Roma, 14 mar. (askanews) - "Insieme alle prescrizioni con finalità sanitaria, abbiamo chiesto al governo di mettere in campo misure urgenti ed efficaci che contengano il più possibile i danni ingenti che 'l'emergenza Coronavirus' sta già producendo sul comparto turistico, che rappresenta da solo il 5% del Pil e il 6% degli occupati". Così in una nota Vanessa Camani, responsabile Turismo della segreteria Pd.

"Sono principalmente tre le direttici verso le quali agire: a) affrontare immediatamente la grave crisi di liquidità delle imprese turistico-ricettive e della filiera, partendo dalla sospensione dei versamenti di ritenute, contributi e cartelle di pagamento da un lato, e delle utenze dall'altro; b) definire condizioni positive per la ristrutturazione di debiti e mutui di medio-lungo periodo, per programmare le prime iniziative di rilancio, anche attraverso accordi con il sistema bancario e interventi sui confidi; c) mettere in sicurezza gli operatori del settore con l'estensione a tutte le imprese e a tutti i lavoratori, anche agli stagionali, degli ammortizzatori sociali.
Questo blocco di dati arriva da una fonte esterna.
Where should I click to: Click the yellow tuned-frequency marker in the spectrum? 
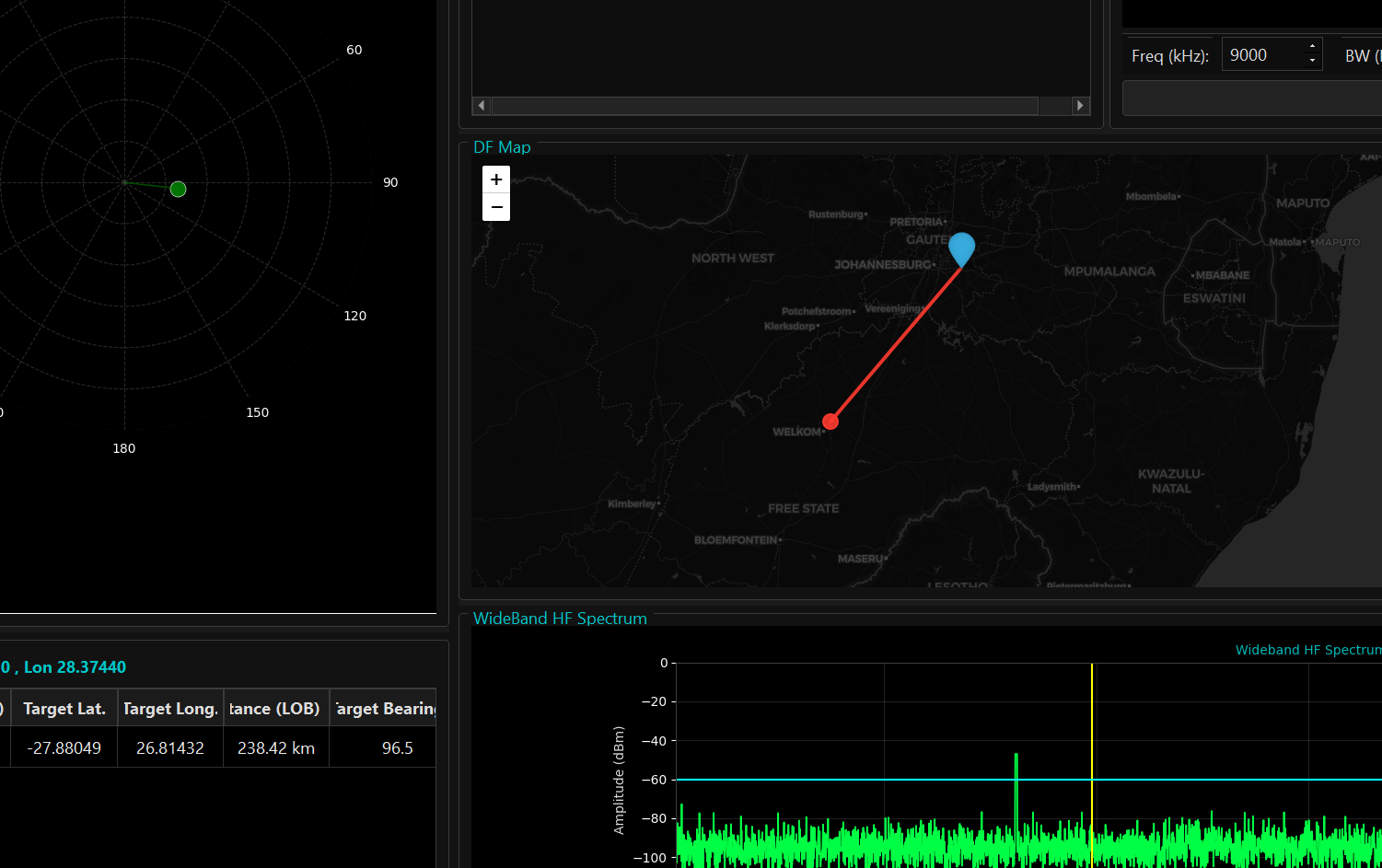click(1091, 755)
Infine, - continua l'esponente dem - alla luce dell'incertezza sui tempi di fuoriuscita dall'emergenza, chiediamo di prefigurare anche iniezioni dirette ed immediate di liquidità, con prestiti agevolati, fondi pubblici e garanzie statali che sostengano le imprese ormai in ginocchio dalla crisi. Queste misure - conclude Camani - rappresentano solo un primo passo, a cui dovranno seguirne altri, volti al rilancio dell'immagine e della promozione turistica del Paese, ma tracciano la strada giusta per mettere in sicurezza il settore turistico".